On social media over the weekend, Mr. Trump preemptively declared that Ms. James, Mr. Comey and Mr. Schiff were “all guilty as hell, but nothing is going to be done.” An unfounded statement like that could easily be featured in a motion accusing the Justice Department of taking part in an improperly vindictive prosecution.
Such motions are notoriously difficult to win, and yet the defense has recently filed them in a handful of high-profile cases in which the president and his top aides have made public statements suggesting a political animus against the defendant.
In Mr. Abrego Garcia’s case, lawyers accused the government of bringing charges against him only after he fought his initial deportation.
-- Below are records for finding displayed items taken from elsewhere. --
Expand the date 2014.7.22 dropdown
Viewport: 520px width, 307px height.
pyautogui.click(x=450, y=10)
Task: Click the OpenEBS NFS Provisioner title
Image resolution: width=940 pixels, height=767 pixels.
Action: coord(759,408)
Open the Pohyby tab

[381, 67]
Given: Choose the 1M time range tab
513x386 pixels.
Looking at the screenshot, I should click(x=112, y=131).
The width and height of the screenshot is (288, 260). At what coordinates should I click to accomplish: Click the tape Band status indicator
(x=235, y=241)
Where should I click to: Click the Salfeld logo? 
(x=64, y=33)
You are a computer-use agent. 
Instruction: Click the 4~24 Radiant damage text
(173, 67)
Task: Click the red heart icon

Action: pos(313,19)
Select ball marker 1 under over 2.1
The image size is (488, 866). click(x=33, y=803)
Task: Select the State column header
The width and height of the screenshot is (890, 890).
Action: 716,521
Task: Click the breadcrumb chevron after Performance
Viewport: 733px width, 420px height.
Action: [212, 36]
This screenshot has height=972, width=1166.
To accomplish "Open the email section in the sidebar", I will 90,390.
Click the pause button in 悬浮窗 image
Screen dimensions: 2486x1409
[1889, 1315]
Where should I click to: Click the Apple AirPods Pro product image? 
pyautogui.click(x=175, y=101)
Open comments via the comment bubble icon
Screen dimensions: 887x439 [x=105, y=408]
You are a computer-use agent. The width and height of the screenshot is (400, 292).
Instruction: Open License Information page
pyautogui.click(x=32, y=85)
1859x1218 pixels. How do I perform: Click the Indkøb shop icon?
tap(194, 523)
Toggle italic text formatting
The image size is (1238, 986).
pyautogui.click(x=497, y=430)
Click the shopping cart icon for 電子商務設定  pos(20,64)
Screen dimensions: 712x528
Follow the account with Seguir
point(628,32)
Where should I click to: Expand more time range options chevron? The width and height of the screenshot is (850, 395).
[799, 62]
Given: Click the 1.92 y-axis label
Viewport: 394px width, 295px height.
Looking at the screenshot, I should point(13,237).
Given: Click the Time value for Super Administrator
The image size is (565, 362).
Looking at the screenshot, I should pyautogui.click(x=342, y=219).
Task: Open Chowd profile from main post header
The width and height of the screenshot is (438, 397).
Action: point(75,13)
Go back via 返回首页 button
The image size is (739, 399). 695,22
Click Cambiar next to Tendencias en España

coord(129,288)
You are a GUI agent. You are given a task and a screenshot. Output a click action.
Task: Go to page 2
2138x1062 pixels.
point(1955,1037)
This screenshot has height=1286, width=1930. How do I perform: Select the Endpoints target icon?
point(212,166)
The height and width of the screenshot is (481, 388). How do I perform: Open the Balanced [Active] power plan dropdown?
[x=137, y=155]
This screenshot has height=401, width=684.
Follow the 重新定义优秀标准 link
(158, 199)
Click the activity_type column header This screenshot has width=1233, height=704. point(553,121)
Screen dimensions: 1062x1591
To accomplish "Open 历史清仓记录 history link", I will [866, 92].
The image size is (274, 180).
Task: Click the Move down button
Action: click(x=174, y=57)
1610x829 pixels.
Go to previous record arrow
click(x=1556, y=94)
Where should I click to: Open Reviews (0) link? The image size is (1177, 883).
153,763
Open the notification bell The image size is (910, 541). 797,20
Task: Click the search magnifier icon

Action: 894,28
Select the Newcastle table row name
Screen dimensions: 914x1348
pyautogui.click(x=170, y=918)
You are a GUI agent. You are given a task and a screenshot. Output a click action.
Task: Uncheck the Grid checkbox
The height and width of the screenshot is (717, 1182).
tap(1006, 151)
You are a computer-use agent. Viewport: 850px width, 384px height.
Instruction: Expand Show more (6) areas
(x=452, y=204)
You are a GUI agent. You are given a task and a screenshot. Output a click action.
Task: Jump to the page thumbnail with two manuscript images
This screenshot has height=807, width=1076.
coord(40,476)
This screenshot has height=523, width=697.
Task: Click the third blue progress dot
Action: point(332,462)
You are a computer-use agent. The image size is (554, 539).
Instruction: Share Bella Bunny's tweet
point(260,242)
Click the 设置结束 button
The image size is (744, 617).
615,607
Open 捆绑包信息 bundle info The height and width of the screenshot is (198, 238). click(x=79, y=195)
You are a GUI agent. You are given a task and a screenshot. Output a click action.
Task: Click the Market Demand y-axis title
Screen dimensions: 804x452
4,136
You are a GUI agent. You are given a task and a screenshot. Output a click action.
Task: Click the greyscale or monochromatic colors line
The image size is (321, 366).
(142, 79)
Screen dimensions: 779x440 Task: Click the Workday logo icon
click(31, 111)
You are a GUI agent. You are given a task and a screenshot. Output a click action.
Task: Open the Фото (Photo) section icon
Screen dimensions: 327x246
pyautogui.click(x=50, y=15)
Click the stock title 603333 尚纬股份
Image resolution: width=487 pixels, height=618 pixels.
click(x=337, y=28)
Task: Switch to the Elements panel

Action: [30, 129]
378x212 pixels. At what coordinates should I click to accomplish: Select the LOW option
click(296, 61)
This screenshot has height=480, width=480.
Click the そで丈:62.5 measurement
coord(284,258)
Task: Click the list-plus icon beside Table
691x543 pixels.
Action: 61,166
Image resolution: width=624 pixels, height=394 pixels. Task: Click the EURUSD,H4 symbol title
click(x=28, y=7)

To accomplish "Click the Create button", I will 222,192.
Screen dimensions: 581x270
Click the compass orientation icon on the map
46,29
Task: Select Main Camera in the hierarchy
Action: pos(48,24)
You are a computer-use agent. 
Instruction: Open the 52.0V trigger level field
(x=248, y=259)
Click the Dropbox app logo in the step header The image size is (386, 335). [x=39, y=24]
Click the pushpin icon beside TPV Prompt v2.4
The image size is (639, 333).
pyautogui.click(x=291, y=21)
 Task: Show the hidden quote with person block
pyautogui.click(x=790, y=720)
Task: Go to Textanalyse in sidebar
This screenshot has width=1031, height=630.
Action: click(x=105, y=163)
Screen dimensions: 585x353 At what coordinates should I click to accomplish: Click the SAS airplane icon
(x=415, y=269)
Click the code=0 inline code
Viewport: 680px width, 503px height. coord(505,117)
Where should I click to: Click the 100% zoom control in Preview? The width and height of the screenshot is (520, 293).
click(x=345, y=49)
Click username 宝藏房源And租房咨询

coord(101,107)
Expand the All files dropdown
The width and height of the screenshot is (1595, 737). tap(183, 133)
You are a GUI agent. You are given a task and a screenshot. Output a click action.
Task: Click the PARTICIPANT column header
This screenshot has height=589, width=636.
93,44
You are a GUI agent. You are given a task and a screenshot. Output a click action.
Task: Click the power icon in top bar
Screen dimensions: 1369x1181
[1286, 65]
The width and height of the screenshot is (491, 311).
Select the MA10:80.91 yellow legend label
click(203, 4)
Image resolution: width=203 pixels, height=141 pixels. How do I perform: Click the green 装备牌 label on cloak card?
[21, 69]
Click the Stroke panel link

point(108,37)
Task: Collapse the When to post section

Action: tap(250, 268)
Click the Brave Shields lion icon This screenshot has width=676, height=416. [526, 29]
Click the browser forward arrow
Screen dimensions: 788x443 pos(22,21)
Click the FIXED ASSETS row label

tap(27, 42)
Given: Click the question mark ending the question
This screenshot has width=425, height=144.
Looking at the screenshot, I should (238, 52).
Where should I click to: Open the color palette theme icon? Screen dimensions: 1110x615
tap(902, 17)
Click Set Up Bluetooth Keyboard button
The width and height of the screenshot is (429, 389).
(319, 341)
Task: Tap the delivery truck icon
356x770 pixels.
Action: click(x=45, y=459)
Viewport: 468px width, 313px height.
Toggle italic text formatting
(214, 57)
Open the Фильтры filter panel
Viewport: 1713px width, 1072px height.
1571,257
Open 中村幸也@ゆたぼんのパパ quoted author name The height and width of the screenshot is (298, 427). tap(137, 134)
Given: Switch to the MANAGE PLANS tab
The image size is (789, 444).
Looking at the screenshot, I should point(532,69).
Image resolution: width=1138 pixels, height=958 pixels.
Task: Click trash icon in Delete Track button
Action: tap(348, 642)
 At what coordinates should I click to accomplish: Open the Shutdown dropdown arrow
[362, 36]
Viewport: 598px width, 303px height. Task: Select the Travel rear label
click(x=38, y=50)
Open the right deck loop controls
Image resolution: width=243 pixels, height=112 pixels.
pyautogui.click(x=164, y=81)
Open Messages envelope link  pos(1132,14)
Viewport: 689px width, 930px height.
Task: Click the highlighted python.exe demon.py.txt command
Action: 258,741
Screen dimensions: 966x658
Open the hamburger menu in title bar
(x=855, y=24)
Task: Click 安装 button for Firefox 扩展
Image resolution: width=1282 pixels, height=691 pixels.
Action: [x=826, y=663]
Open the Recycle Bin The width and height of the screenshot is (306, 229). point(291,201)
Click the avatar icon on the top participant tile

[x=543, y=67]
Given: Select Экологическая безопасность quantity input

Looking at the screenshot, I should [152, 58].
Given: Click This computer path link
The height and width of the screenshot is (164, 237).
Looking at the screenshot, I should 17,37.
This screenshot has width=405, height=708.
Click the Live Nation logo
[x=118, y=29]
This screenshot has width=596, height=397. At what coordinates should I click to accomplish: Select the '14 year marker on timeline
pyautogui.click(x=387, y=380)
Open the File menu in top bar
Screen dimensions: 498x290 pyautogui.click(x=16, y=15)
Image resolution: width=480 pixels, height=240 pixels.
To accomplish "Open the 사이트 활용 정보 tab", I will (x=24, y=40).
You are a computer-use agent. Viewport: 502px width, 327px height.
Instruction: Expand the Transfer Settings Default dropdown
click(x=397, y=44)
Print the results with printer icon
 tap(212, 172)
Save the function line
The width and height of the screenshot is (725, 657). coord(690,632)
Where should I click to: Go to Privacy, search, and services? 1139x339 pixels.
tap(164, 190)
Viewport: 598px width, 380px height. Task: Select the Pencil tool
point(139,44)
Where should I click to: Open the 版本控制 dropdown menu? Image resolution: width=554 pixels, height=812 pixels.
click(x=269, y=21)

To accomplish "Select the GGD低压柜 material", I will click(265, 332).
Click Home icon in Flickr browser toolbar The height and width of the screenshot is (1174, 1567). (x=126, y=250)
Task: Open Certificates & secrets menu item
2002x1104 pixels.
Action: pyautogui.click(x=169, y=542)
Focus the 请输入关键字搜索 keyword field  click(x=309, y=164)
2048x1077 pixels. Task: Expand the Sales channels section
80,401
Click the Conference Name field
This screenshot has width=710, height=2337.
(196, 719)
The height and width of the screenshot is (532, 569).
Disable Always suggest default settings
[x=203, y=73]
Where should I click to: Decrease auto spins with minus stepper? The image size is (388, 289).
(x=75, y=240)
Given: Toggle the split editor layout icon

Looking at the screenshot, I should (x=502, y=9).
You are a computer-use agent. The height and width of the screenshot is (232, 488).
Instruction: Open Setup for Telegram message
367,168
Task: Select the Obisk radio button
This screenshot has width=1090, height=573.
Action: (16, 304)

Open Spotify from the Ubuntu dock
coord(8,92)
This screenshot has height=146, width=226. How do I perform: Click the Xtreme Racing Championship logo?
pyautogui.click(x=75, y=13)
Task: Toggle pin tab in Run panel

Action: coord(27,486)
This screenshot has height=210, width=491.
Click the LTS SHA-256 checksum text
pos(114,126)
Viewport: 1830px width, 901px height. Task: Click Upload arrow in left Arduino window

They also said administration officials had made incessant attacks against their client, calling him a “gangbanger,” “monster,” “illegal predator,” “illegal alien terrorist” and “human trafficker.”
Mr. Siebert’s ouster in Virginia could also wind up being used in an effort to discredit a potential prosecution. Defense lawyers could make hay out of the fact that the man who once ran the prosecutors’ office clearly had qualms about bringing charges.
Costs of an Offensive, Nonetheless
While all of these guardrails offer some measure of protection against wrongful or malicious prosecution, sometimes, as criminal justice experts say, the process is the punishment.
Even if a prosecution is dismissed or does not pan out, facing criminal charges — especially from a powerful federal government — can be extremely stressful, painfully expensive and deeply damaging to personal reputation.
One of Mr. Trump’s close allies, Ed Martin, who runs the so-called weaponization working group, which was created to go after the president’s opponents, admitted earlier this year that he plans to use his authority to expose and discredit those he believes to be guilty, even if he cannot find sufficient evidence to prosecute.
“If they can be charged, we’ll charge them,” Mr. Martin told reporters in May. “But if they can’t be charged, we will name them. And we will name them, and in a culture that respects shame, they should be people that are ashamed.”